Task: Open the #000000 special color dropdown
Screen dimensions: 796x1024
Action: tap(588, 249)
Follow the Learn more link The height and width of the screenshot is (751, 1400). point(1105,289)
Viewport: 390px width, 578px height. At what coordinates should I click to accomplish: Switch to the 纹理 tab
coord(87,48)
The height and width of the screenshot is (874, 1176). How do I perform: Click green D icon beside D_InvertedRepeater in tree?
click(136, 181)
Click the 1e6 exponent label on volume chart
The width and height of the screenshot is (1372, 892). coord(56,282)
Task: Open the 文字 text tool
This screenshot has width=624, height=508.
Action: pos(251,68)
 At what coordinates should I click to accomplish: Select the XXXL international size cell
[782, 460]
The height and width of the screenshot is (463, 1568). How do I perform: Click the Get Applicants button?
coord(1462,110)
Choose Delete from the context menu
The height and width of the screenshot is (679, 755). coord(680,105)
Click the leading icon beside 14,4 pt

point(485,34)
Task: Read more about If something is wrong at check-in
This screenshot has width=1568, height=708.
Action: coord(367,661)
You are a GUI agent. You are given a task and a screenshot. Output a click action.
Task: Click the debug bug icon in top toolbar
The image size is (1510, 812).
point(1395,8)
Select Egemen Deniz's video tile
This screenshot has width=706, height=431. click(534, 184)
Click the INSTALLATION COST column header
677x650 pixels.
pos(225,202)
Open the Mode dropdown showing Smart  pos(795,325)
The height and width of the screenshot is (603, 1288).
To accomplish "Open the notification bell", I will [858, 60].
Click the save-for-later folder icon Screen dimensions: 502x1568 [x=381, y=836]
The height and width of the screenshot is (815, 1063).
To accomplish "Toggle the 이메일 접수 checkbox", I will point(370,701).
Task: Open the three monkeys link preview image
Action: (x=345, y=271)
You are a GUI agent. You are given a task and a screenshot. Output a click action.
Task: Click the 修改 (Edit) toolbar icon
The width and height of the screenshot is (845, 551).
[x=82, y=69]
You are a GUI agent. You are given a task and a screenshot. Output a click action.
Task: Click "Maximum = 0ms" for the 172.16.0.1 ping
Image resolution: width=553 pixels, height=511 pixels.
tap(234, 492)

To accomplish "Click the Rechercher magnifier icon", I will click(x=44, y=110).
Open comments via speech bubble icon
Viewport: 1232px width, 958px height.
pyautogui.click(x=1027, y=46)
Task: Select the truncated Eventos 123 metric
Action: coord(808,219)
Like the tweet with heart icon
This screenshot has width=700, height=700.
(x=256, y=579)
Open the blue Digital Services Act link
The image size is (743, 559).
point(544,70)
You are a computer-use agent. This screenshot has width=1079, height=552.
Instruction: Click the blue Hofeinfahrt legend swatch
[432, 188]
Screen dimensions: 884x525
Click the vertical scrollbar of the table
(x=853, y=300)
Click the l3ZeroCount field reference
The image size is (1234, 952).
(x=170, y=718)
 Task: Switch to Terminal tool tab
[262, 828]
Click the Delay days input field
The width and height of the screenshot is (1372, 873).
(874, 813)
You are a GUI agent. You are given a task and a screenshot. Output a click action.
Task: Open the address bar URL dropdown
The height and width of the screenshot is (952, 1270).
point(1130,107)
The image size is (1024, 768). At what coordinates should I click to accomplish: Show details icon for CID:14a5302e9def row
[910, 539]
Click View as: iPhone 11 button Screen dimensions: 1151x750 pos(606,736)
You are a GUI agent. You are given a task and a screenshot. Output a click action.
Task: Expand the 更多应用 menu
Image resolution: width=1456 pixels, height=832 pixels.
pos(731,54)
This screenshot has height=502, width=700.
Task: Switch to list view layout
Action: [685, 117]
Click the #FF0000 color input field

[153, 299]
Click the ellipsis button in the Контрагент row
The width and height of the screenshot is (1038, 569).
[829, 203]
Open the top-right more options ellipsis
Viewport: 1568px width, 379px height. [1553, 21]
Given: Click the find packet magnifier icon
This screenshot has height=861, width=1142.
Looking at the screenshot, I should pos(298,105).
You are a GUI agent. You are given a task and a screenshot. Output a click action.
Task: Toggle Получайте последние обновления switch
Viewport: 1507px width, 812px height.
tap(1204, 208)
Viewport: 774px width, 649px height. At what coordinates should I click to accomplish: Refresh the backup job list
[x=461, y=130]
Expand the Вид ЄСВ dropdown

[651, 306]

GOAL OF THE EXERCISE
Rewrite the listing above, substituting "screen agent" for every occurrence of "GUI agent" and keeping everything else unchanged.

SOLUTION FOR THIS TASK
Task: Open the #000000 special color dropdown
Screen dimensions: 796x1024
Action: tap(588, 249)
Follow the Learn more link The height and width of the screenshot is (751, 1400). point(1105,289)
Viewport: 390px width, 578px height. At what coordinates should I click to accomplish: Switch to the 纹理 tab
coord(87,48)
The height and width of the screenshot is (874, 1176). How do I perform: Click green D icon beside D_InvertedRepeater in tree?
click(136, 181)
Click the 1e6 exponent label on volume chart
The width and height of the screenshot is (1372, 892). coord(56,282)
Task: Open the 文字 text tool
This screenshot has width=624, height=508.
Action: pos(251,68)
 At what coordinates should I click to accomplish: Select the XXXL international size cell
[782, 460]
The height and width of the screenshot is (463, 1568). How do I perform: Click the Get Applicants button?
coord(1462,110)
Choose Delete from the context menu
The height and width of the screenshot is (679, 755). coord(680,105)
Click the leading icon beside 14,4 pt

point(485,34)
Task: Read more about If something is wrong at check-in
This screenshot has width=1568, height=708.
Action: coord(367,661)
You are a screen agent. You are given a task and a screenshot. Output a click action.
Task: Click the debug bug icon in top toolbar
The image size is (1510, 812).
point(1395,8)
Select Egemen Deniz's video tile
This screenshot has width=706, height=431. click(534, 184)
Click the INSTALLATION COST column header
677x650 pixels.
pos(225,202)
Open the Mode dropdown showing Smart  pos(795,325)
The height and width of the screenshot is (603, 1288).
To accomplish "Open the notification bell", I will [858, 60].
Click the save-for-later folder icon Screen dimensions: 502x1568 [x=381, y=836]
The height and width of the screenshot is (815, 1063).
To accomplish "Toggle the 이메일 접수 checkbox", I will point(370,701).
Task: Open the three monkeys link preview image
Action: (x=345, y=271)
You are a screen agent. You are given a task and a screenshot. Output a click action.
Task: Click the 修改 (Edit) toolbar icon
The width and height of the screenshot is (845, 551).
[x=82, y=69]
You are a screen agent. You are given a task and a screenshot. Output a click action.
Task: Click "Maximum = 0ms" for the 172.16.0.1 ping
Image resolution: width=553 pixels, height=511 pixels.
tap(234, 492)

To accomplish "Click the Rechercher magnifier icon", I will click(x=44, y=110).
Open comments via speech bubble icon
Viewport: 1232px width, 958px height.
pyautogui.click(x=1027, y=46)
Task: Select the truncated Eventos 123 metric
Action: coord(808,219)
Like the tweet with heart icon
This screenshot has width=700, height=700.
(x=256, y=579)
Open the blue Digital Services Act link
The image size is (743, 559).
point(544,70)
You are a computer-use agent. This screenshot has width=1079, height=552.
Instruction: Click the blue Hofeinfahrt legend swatch
[432, 188]
Screen dimensions: 884x525
Click the vertical scrollbar of the table
(x=853, y=300)
Click the l3ZeroCount field reference
The image size is (1234, 952).
(x=170, y=718)
 Task: Switch to Terminal tool tab
[262, 828]
Click the Delay days input field
The width and height of the screenshot is (1372, 873).
(874, 813)
You are a screen agent. You are given a task and a screenshot. Output a click action.
Task: Open the address bar URL dropdown
The height and width of the screenshot is (952, 1270).
point(1130,107)
The image size is (1024, 768). At what coordinates should I click to accomplish: Show details icon for CID:14a5302e9def row
[910, 539]
Click View as: iPhone 11 button Screen dimensions: 1151x750 pos(606,736)
You are a screen agent. You are given a task and a screenshot. Output a click action.
Task: Expand the 更多应用 menu
Image resolution: width=1456 pixels, height=832 pixels.
pos(731,54)
This screenshot has height=502, width=700.
Task: Switch to list view layout
Action: [685, 117]
Click the #FF0000 color input field

[153, 299]
Click the ellipsis button in the Контрагент row
The width and height of the screenshot is (1038, 569).
[829, 203]
Open the top-right more options ellipsis
Viewport: 1568px width, 379px height. [1553, 21]
Given: Click the find packet magnifier icon
This screenshot has height=861, width=1142.
Looking at the screenshot, I should pos(298,105).
You are a screen agent. You are given a task and a screenshot. Output a click action.
Task: Toggle Получайте последние обновления switch
Viewport: 1507px width, 812px height.
tap(1204, 208)
Viewport: 774px width, 649px height. At what coordinates should I click to accomplish: Refresh the backup job list
[x=461, y=130]
Expand the Вид ЄСВ dropdown

[651, 306]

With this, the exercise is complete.